Task prompt → Extract, exactly as written, the line that contains "Screen dimensions: 288x149" and all lines after it through the end of the records. Omit pictures.

Exercise input →
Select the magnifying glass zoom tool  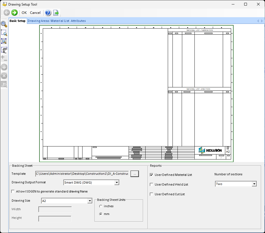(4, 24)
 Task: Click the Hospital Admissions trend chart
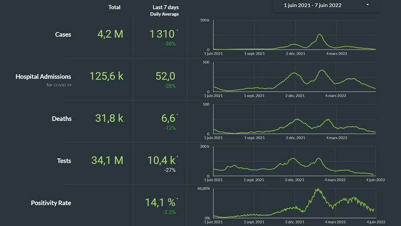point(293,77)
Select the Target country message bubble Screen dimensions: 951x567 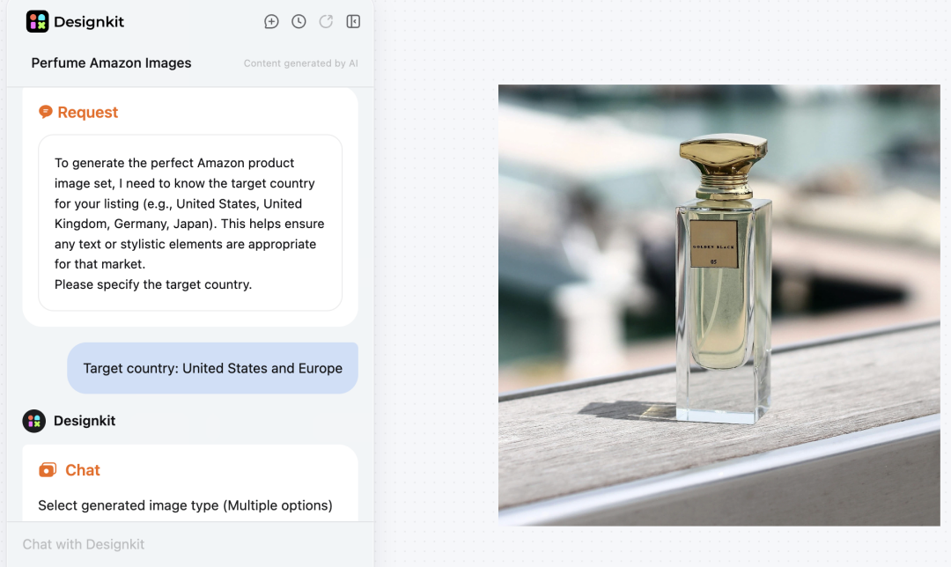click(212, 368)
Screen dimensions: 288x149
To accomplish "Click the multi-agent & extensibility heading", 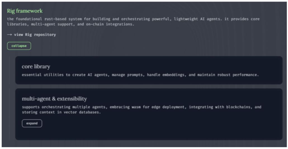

Solution to this task →
Screen dimensions: 288x149
To accomplish "Click the multi-agent & extensibility heading", 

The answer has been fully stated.